Definition

As-Built Drawing

A drawing that records the structure or building as it was actually constructed, including any modifications made during construction, rather than as it was originally designed.

An as-built drawing (also called a record drawing) is a revised version of a construction drawing that reflects the actual built state of a structure or building, including all changes made during the construction process. Design drawings represent intent; as-built drawings represent reality. The gap between the two is often larger than clients expect.

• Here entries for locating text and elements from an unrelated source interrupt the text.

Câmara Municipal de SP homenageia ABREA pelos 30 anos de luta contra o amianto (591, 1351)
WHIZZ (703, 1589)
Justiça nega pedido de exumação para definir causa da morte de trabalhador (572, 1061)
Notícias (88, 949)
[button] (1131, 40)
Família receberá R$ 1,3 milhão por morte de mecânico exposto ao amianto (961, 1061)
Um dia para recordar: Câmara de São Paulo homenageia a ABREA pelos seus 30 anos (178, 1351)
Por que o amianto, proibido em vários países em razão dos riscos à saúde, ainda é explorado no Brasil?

During construction, deviations from the design occur for many reasons: site conditions that differ from those anticipated in the design (particularly in groundworks), coordination changes between structural, architectural, and M&E trades, value engineering adjustments, and contractor-initiated substitutions of specified materials or methods. If these changes are not systematically recorded and incorporated into a revised drawing set, the as-built condition of the building is undocumented.

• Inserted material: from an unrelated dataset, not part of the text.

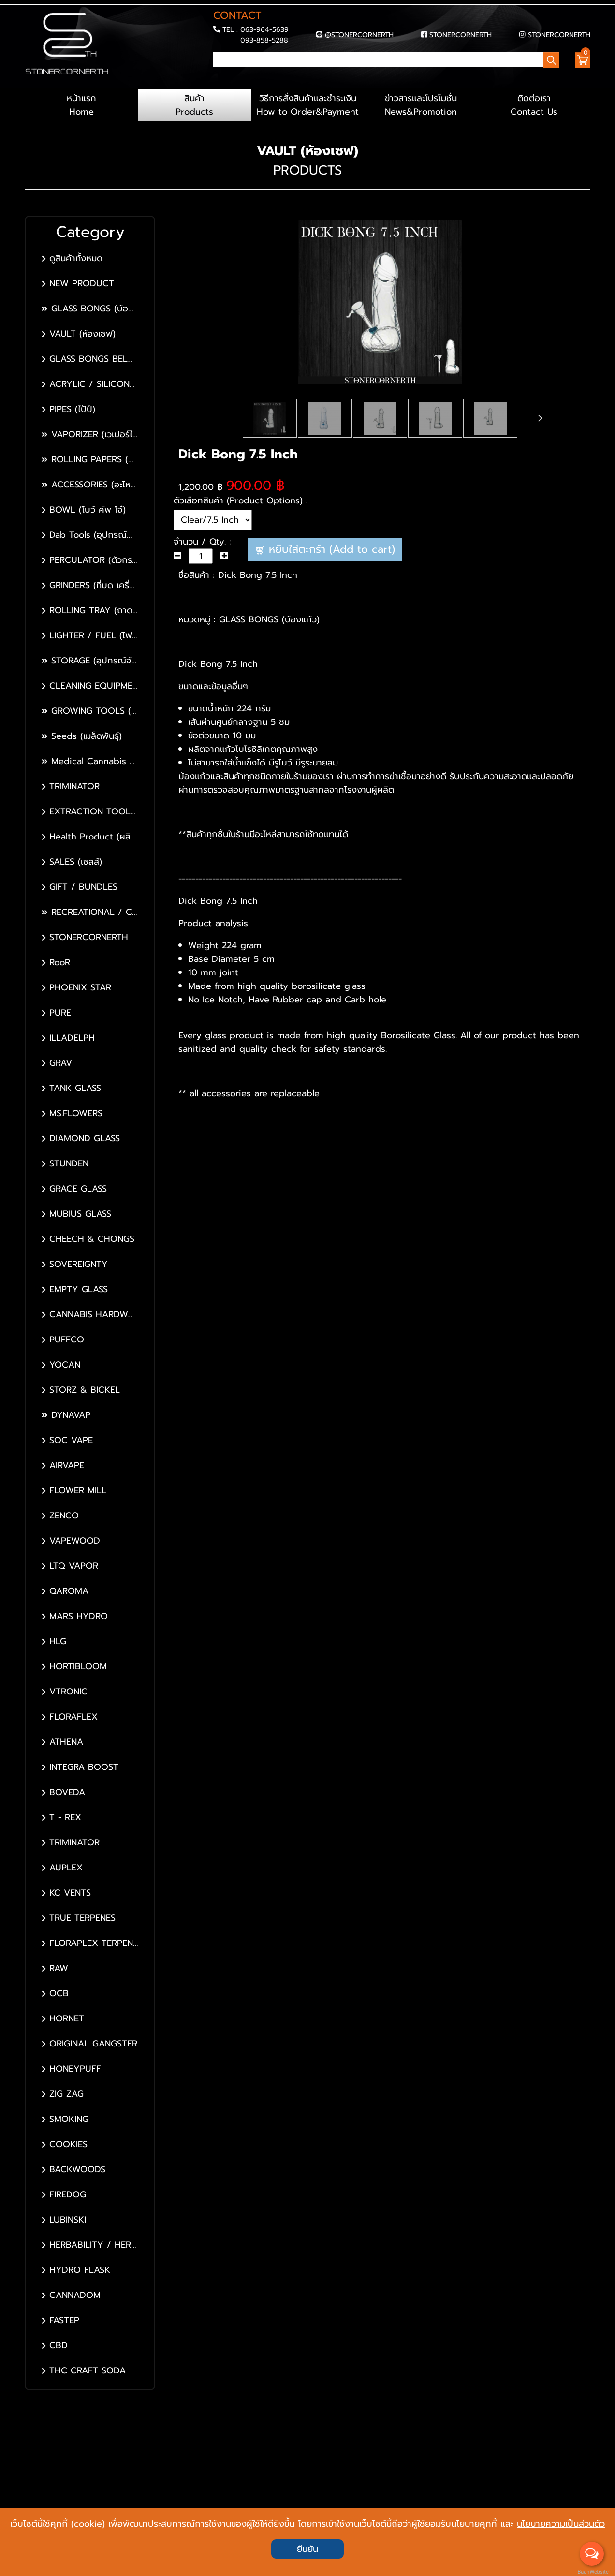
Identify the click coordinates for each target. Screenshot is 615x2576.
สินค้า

Undocumented deviations create problems throughout the life of a building. Future maintenance or alteration work may proceed on the basis of the original design drawings without realising that the as-built condition differs — with potentially serious consequences. A structural alteration designed on the basis of a drawing that does not reflect the actual reinforcement arrangement, for example, may perform differently from predicted. Services maintenance may be complicated by routes that differ from those shown.

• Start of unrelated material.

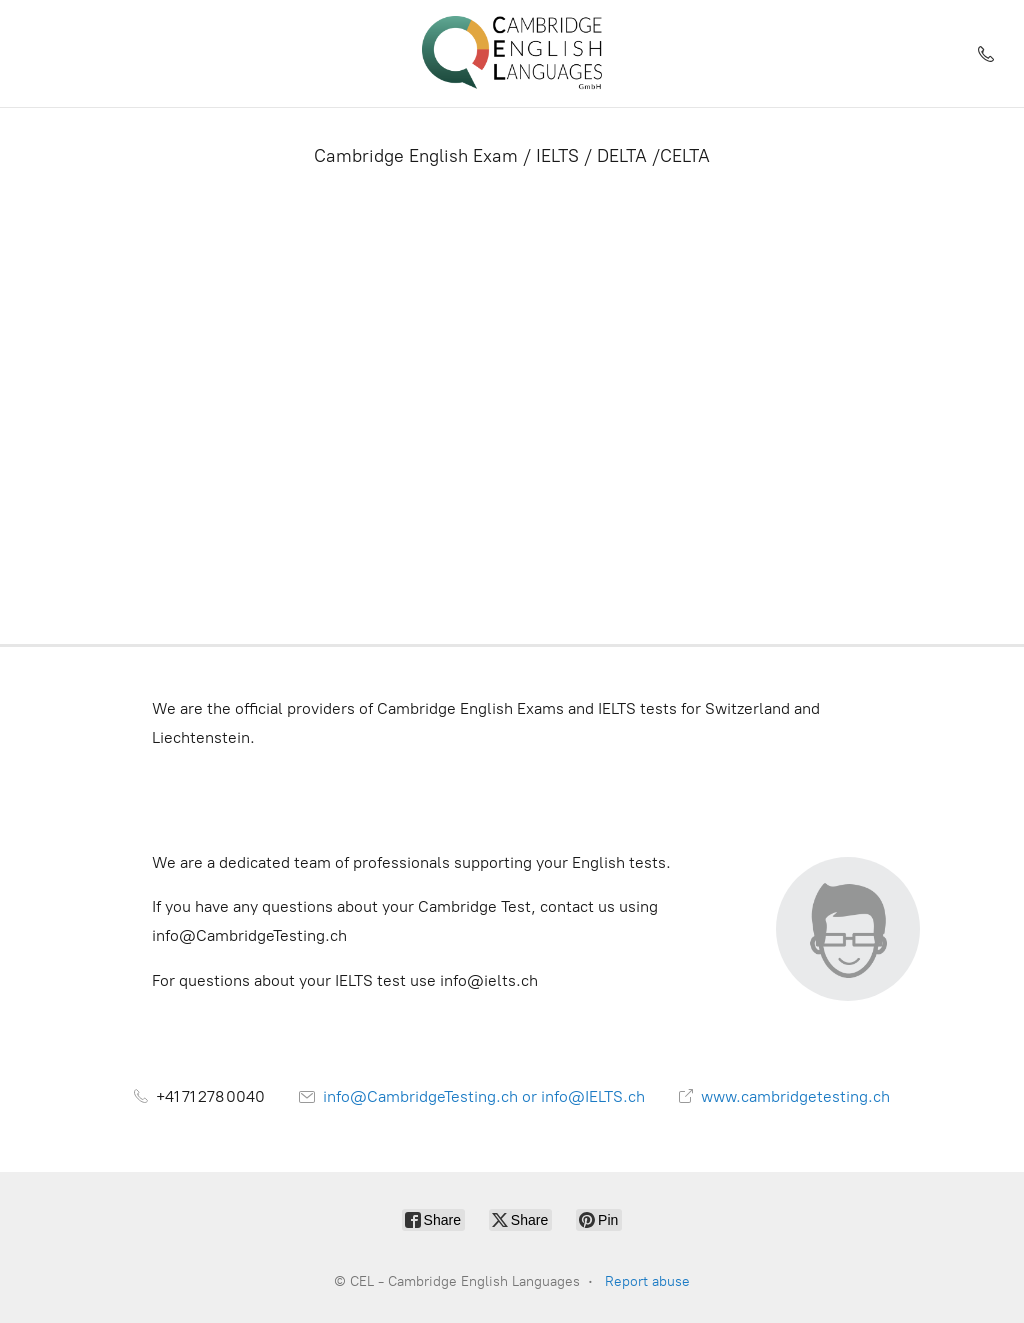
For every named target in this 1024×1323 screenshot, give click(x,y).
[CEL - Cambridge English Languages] (512, 53)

For inspection and survey purposes, the availability of accurate as-built drawings significantly improves the quality and efficiency of the work. An inspector who can verify that column C3 is at the grid reference shown on the drawing, and that it has the specified cover to reinforcement, can make confident assessment from external observation. An inspector working from design drawings that may or may not reflect the as-built condition must carry more uncertainty in their conclusions.

360° photographic surveys provide a partial remedy for missing or uncertain as-built records. A comprehensive panoramic survey of a building's structural frame — every bay, every level, from consistent positions — creates a visual as-built record that can be used to resolve ambiguities in the drawings and to provide context for future investigation.